Wie bei klassischen Therapien, können auch bei wirkstofffreien Mitteln Nebenwirkungen auftreten. Wie drastisch diese ausfallen können, zeigt der Fall eines 26 Jahre alten Mannes: Der Mann schluckte 29 Kapseln eines vermeintlichen Antidepressivums. Dabei sank sein Blutdruck stark, er atmete schnell und zitterte. Die ÄrztInnen in der Notaufnahme versuchten ihm mit verschiedenen Therapien zu helfen, doch nichts wirkte. Während dieser Zeit kam heraus, dass der Mann an einer Medikamentenstudie für Antidepressiva teilnahm und der Placebogruppe zugeteilt war. Die behandelnden ÄrztInnen teilten dem jungen Mann mit, dass er wirkstofffreie Kapseln eingenommen hatte. Daraufhin verbesserte sich sein Zustand innerhalb von 15 Minuten. Dieses Beispiel zeigt, dass die Wirkung von Scheinbehandlungen, sei sie positiv oder negativ, auf zwei Säulen fußt, der körperlichen wie auch der psychischen.

Die Wirkung von Therapien wird meist mit einer gewissen Erwartungshaltung in Verbindung gebracht. Der Wissenschaftler Herbert Benson sieht die Erwartungshaltung in drei Bereichen als wichtig für den Erfolg einer Therapie an:

  1. Die Erwartungshaltung der PatientInnen (bin ich zuversichtlich, dass die Therapie hilft?)
  2. Die Erwartungshaltung der Behandelnden (ist der/die ÄrztIn oder der/die ApothekerIn von der Therapie überzeugt?)
  3. Die Beziehung zwischen PatientIn und Behandelnden (halte ich den/die ÄrztIn für kompetent?)

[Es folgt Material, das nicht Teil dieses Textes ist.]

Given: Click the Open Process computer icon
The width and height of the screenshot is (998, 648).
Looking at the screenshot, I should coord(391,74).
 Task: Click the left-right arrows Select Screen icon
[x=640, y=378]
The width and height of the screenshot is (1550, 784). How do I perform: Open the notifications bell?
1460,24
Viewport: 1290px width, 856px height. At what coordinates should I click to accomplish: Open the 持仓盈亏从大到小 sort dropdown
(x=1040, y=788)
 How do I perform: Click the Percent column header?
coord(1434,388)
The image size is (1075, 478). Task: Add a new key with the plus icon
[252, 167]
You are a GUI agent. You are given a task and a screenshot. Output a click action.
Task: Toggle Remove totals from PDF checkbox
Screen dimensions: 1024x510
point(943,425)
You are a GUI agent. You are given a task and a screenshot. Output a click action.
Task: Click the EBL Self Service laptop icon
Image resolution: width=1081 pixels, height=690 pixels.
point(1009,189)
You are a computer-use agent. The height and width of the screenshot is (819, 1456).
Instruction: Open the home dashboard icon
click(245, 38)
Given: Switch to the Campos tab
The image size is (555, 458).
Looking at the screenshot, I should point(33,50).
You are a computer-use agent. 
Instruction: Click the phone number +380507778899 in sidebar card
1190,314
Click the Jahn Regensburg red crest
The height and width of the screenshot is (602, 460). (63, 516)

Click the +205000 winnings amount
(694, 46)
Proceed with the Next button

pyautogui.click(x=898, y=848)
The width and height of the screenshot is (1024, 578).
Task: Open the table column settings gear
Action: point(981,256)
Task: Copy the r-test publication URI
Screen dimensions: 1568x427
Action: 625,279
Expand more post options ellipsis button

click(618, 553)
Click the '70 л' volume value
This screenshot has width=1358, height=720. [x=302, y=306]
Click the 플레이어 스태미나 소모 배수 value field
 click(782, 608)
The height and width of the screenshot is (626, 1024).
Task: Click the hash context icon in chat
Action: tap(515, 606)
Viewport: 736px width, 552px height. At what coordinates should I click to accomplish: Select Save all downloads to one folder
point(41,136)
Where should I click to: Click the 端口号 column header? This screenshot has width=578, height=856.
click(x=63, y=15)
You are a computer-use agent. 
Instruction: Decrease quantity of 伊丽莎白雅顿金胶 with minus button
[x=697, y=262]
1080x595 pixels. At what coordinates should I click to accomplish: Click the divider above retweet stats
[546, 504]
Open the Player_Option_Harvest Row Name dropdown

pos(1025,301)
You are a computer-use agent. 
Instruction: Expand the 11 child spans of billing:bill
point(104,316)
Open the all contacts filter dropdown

Dass die Erwartungshaltung von PatientInnen in seltenen Fällen sogar zum Tod führen kann, zeigt die Stärke der menschlichen Psyche. Es ist eine sehr tiefgreifende Wirkung des Noceboeffekts. Verschiedene WissenschaftlerInnen berichteten von PatientInnen, die von ihrem baldigen Tod überzeugt waren, obwohl es keinen medizinischen Grund dafür gab. Diese Menschen starben bald darauf.

Es zeigt uns, dass wir die Macht der Psyche nicht unterschätzen sollten und wir mit unserer Einstellung natürliche Vorgänge des Körpers in Gang setzen, die sich positiv oder negativ auswirken können. Wir können Wohlbefinden erzeugen und uns in einem gewissen Maß selbst heilen oder Krankheit erzeugen, die sogar zum Tod führen kann. Diese Auswirkungen sind der Grund, warum in der Wissenschaft die Wirkung von Medikamenten mit der Wirkung von Placebos verglichen wird. Lässt sich in Medikamentenstudien keine Wirkung nachgewiesen, die größer ist als Wirkung des Placebos, gilt das Medikament wirkungslos. Genau das trifft auf viele alternativen Heilmethoden zu.